In life as in business we have the enormous benefit over all other creatures of being able to review the decisions we have made over our lifetimes. Some of us chose to dwell on past situations and second-guess our decisions and some of us choose to use past experiences, both good and bad, as lessons learned and apply them today’s reality.
Even with all the advancements made in trucking over the years it seems to me that we are perceived by the public an industry that moves very slowly when it comes to change. We get comfortable with our past and we stay there, innovation is not easily adapted unless it is wrapped in something that looks very similar to what we are using now.
The current situation concerning hours of service comes to mind, we as an industry will never be free from Crash and Public Citizen type scrutiny and other such safety groups funded by the railroads until the technology that is available in the market to measure fatigue is adopted in the truck. Any legislation that dictates to a human being when they will sleep and when they wont can never be fully effective, let alone legislation that was written in 1938 and really has not changed all that much.
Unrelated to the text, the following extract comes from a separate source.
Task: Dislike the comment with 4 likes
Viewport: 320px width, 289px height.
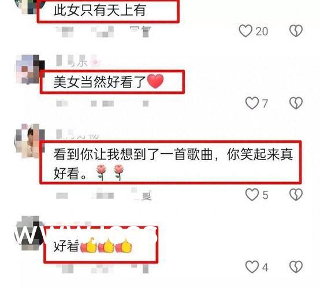Action: tap(296, 266)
If you think about it, consider how trucking has evolved since 1938 in almost every aspect it has changed but for two things that remain constant we still have a graph type log book electronic or paper and we still have a human being behind the wheel. The roads that we drive on have changed every component on a truck has changed, communication and monitoring of the truck has been invented. We have even recognized that the human being needs to be trained differently that in 1938 and hopefully FMCSA’s (Federal Motor Carriers Safety Association) entry level driver training rule will have some teeth in it when it finally comes out. We have different classifications of commercial drivers and separate specific testing of skills. What have we changed since 1938 on the logbook other than finally recognize that we all have this thing called a circadian rhythm, the confusing thing is that each of our circadian rhythms is a little or a lot different.
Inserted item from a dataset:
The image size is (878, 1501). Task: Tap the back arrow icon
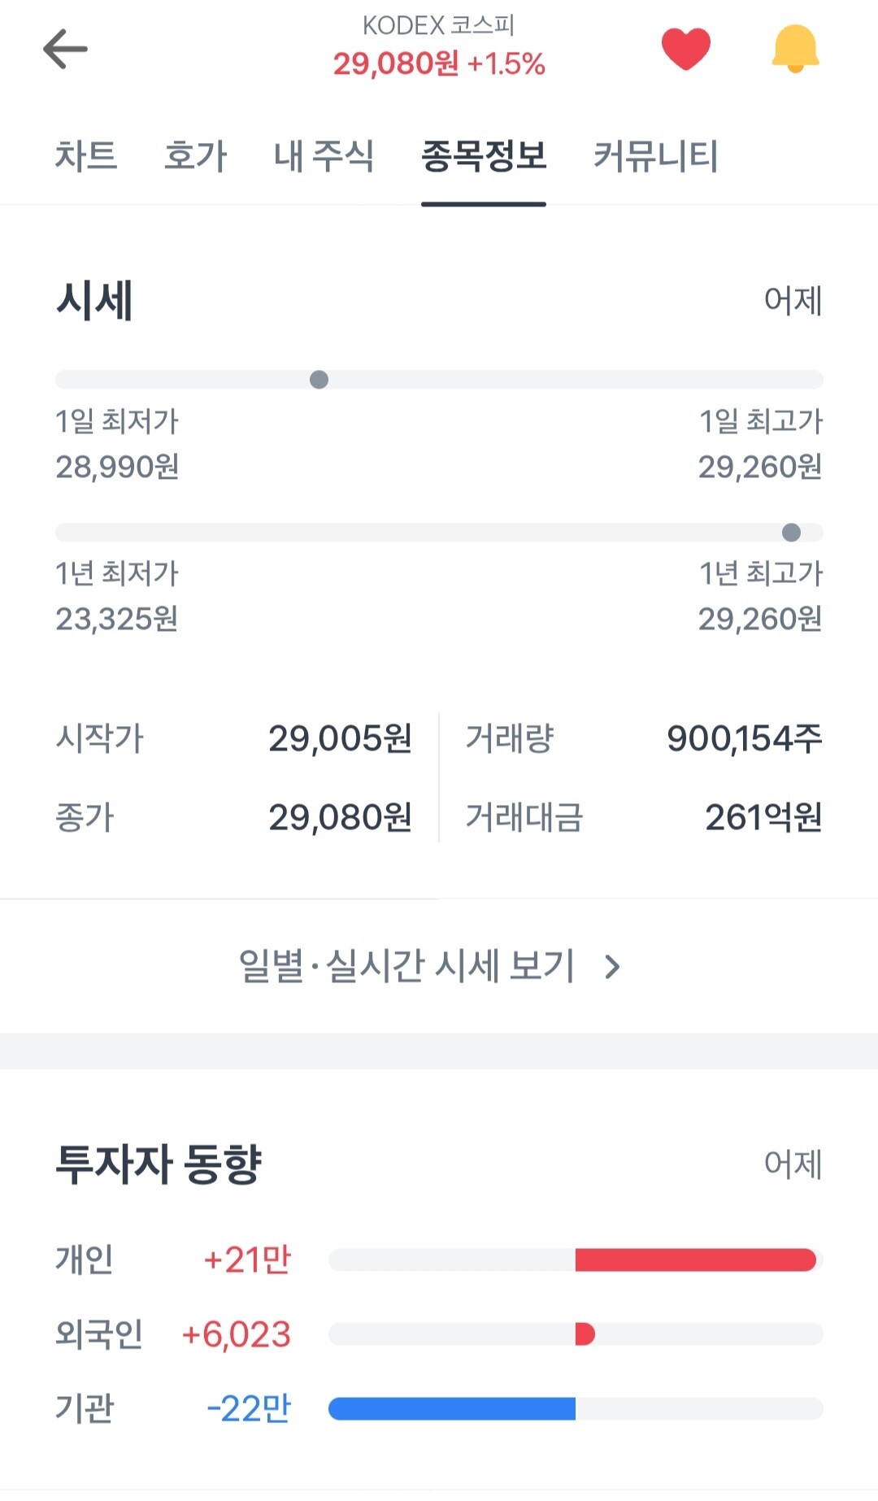(x=65, y=49)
Technology exist that measures the driver’s eyelid closure rate which detects the onslaught of fatigue, Lane Departure Warning Systems (LDWS) monitor the location of the vehicle within the lane and alert the driver when the vehicle drifts from the lane. These are just two tried and tested technologies that are based in science that should be investigated with the end result of getting rid of log books and letting science take over to determine when an individual should be driving. A recommendation was made to FMCSA in 2005 by the (NTSB) National Transportation Safety Board to adopt the new technologies available, for example, a dashboard-mounted camera that tracks a driver’s eye and eyelid movements could alert a driver who appears to be falling asleep, NTSB suggested this to FMCSA six years ago.
Electronic on board recorders are nothing more than another way of ensuring that a driver complies with a format of driver monitoring from 1938. Why not push for the science to take over and measure how alert a driver is in real time. I drove for ten years there were times when I didn’t get two hours into a trip and I was bushed and just kept pushing myself, there were other times when I felt on top of my game and fully alert at the end of a shift that is now mandated as a time one should be in the bunk. Every driver knows what I am talking about, if I am physically alert after 10 hours and the camera in my truck that is focused on my eye movements says that I am still alert then I should be able to keep at it. Conversely if I had a little to much party the day before I was scheduled to go out and didn’t rest the way I should have before my trip and a couple hours in the unit says shut it down, then I should be shut down.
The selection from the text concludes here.